Chapter 20
In the great tent where Edith and her
fellow villagers slept, Many was safely resting. Bathed and in a
fresh shift, she stirred only to sigh with contentment when Ranulf
laid the slumbering foundling baby beside her. Teodwin had placed
her on a small pallet in the great tent and put screens around her.
Maria and the youngsters, Mary, Simon, and Gawain, kept trying to
peep at the young woman, and Teodwin had been shooing them away
with his carved walking stick.
“They think it a game,” he told Edith
wearily, “and you are not done yet.” He studied her bedraggled
appearance: the gown with the missing sleeve, her bare feet and
uncombed, drying hair. “You have been summoned tonight to Castle
Fitneyclare.
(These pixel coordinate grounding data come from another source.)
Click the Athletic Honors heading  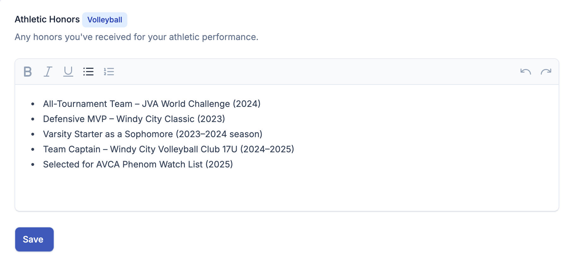point(47,19)
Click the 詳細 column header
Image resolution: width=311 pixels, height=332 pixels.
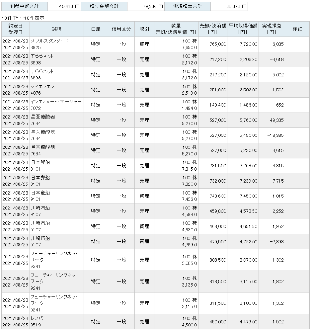pyautogui.click(x=297, y=29)
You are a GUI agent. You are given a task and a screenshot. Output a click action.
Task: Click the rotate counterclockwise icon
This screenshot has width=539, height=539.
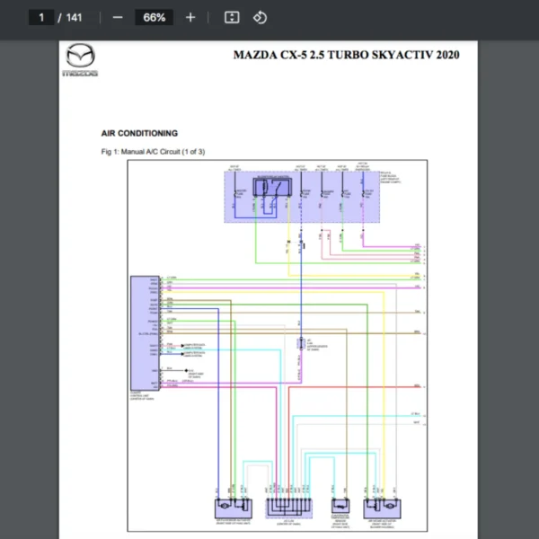[x=260, y=17]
Did you return by way of the woodland
path?”
Startled by the question, Edith nodded.
She had been watching Ranulf watching Many and the baby. He had
called the young mother a witch, but he now stroked her damp hair
quite tenderly. Ranulf, she was coming to recognize, was ever moved
by the plight of others. Had he not saved his page Gawain and been
more than happy to take in Mary and Simon, two peasant children of
no pedigree?
“We came the back way from the church,”
she mouthed to her steward, conscious of Maria hovering close. So
far, Maria had accepted Edith’s hasty story that she and Ranulf had
taken Many’s baby to the church to be baptized. Edith wanted that
story to hold.
“As well you did, and used the back
entrance to return.” Teodwin gestured with his thumb. “Sir Giles is
waiting outside at the front, to escort you.”
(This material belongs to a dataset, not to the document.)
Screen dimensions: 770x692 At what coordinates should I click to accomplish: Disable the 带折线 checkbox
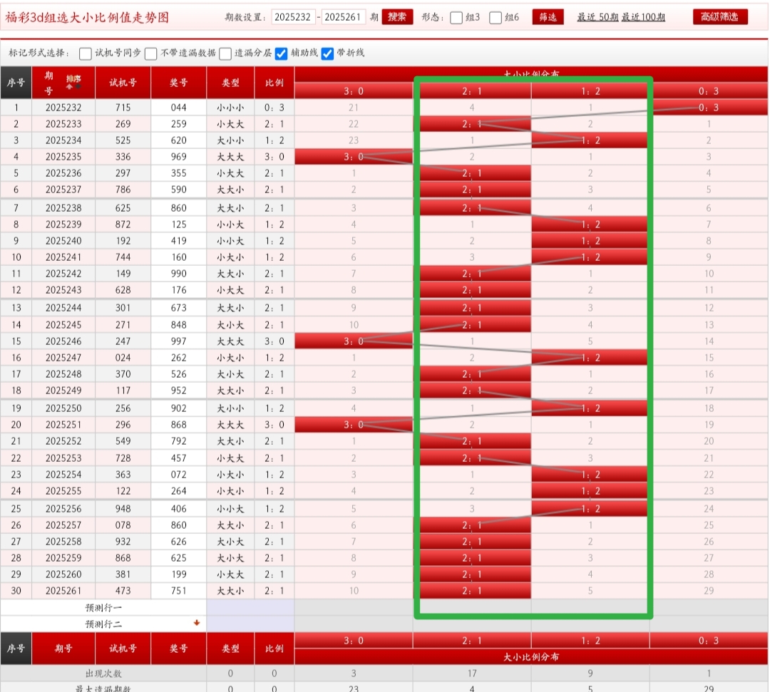(327, 53)
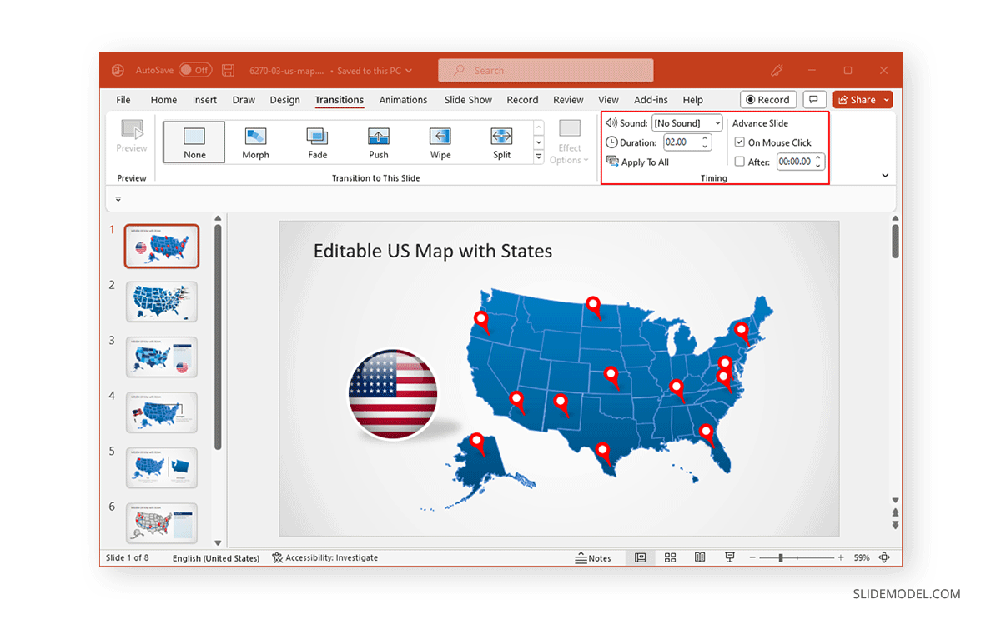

“That is for me to do,” said Ranulf,
stalking up behind Teodwin.
Relief poured through Edith, sweet and
golden as honey. On their silent, hasty march from the churchyard,
where they had been forced to keep their eyes on the faint track
and their ears pricked for footpads, she had been afraid. She did
not want Ranulf to think less of her, or worse, despise her, for
not believing as he did. But it seemed that he still cared for and
accepted her.
“She is my prize,” he clarified,
dashing her hopes. He looked her up and down. “A bedraggled one. I
think the gown would be improved by another sleeve, and your
makeshift veil is not at all appealing, my lady.”
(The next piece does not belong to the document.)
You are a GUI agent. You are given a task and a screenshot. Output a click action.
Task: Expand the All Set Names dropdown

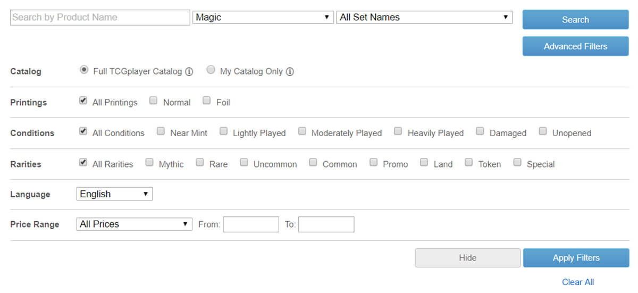pyautogui.click(x=424, y=18)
It was the first time he had truly
commented on her new gown and perversely, although she recognized
the justice of his remark, Edith was hurt and angered anew, the
more so as Maria giggled.
“We should both change,” she said
stiffly. “I am sorry about the new gown.” She was, too, very sorry.
I have not even seen it myself by day. . .
.
Ranulf bowed, his dark eyes twinkling.
“No matter as for that,” he said lightly, with a nobleman’s ease
about clothes, “I will return for you.”
“Send your squire,” Edith answered.
“You will need longer to change than I. Your tunic and boots are
both amiss.”
Instead of being indignant, as she
hoped, he merely glanced down at his crumpled tunic and scuffed
boots and laughed.
“True, true,” he said, still chuckling.
“I must indeed send Edmund to recover you while I beautify
myself.”
Edith bit her tongue on two possible
answers: the first that he needed no beautifying, the second that
Edmund would need to stand his ground with Giles. The first
response stoked Ranulf’s vanity too much, the second gave her
former master too much importance.
Edmund is a noble
squire and I am an Eastern Princess. Sir Giles will not be allowed
to pester me.
Sir Giles saw his former friend leave
the Lady of Lilies’s tent. Ran looked as he had before with Olwen,
preoccupied and happy, thoroughly smug and irritatingly joyful.
That was before he had worked on Olwen. He had taken her bright
dislike and fashioned it into a new and shiny desire.
Then why did she refuse
you in the end? whispered a dark voice in his mind, but he
ignored that.
Strong hate, strong lust: two sides of
the same blade. He would work on this Eastern Princess, too. Women
were easy to charm. Why not? Was he not entitled to pleasure?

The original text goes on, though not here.